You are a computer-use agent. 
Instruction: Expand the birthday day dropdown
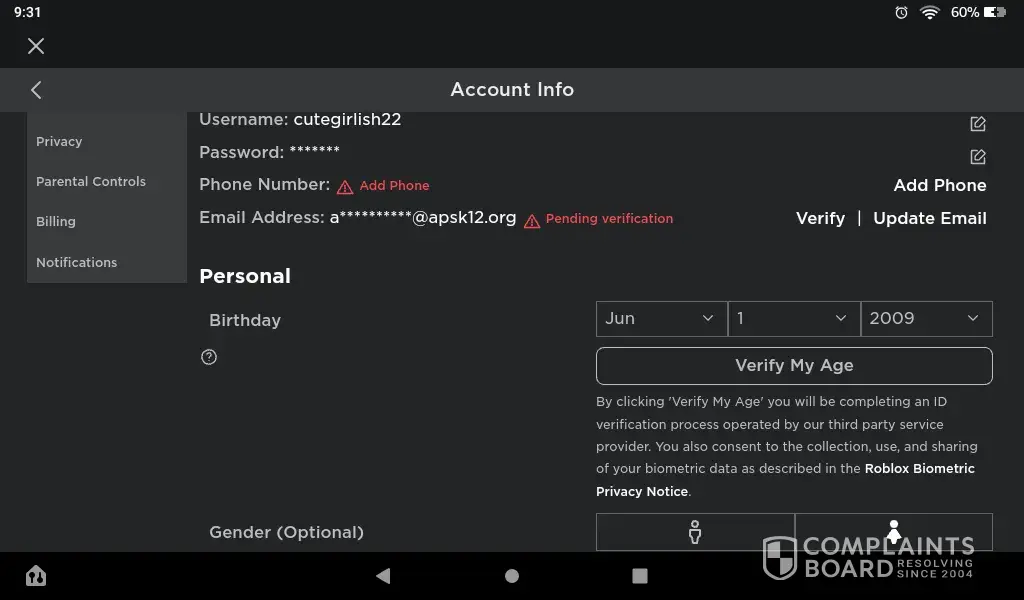793,318
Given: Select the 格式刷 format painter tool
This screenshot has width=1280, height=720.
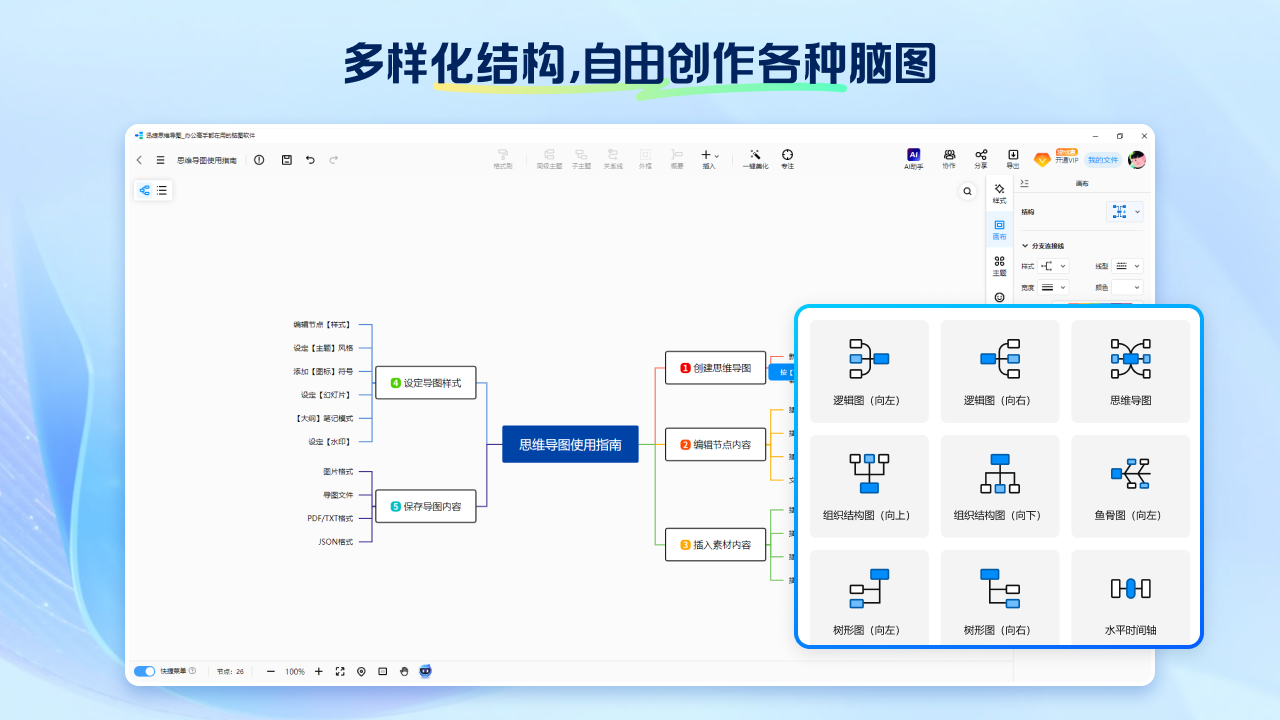Looking at the screenshot, I should coord(503,158).
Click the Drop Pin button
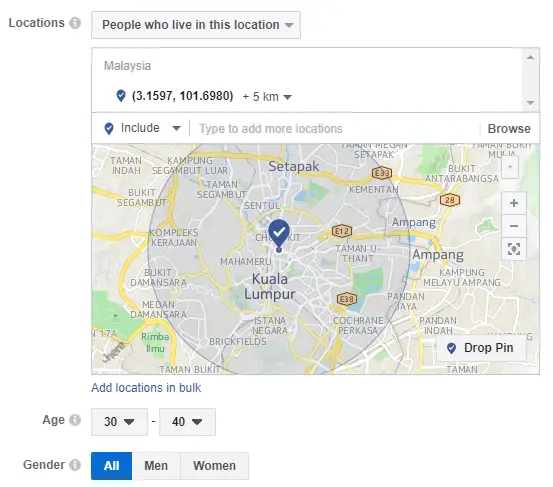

- - - -

# TASK INSTRUCTIONS
Please transcribe exactly the line containing "This screenshot has width=1280, height=720." and every later line through the end of the records above, omitting pictures.

# RESULT OF THIS EXERCISE
This screenshot has width=1280, height=720.
Looking at the screenshot, I should coord(503,158).
Click the Drop Pin button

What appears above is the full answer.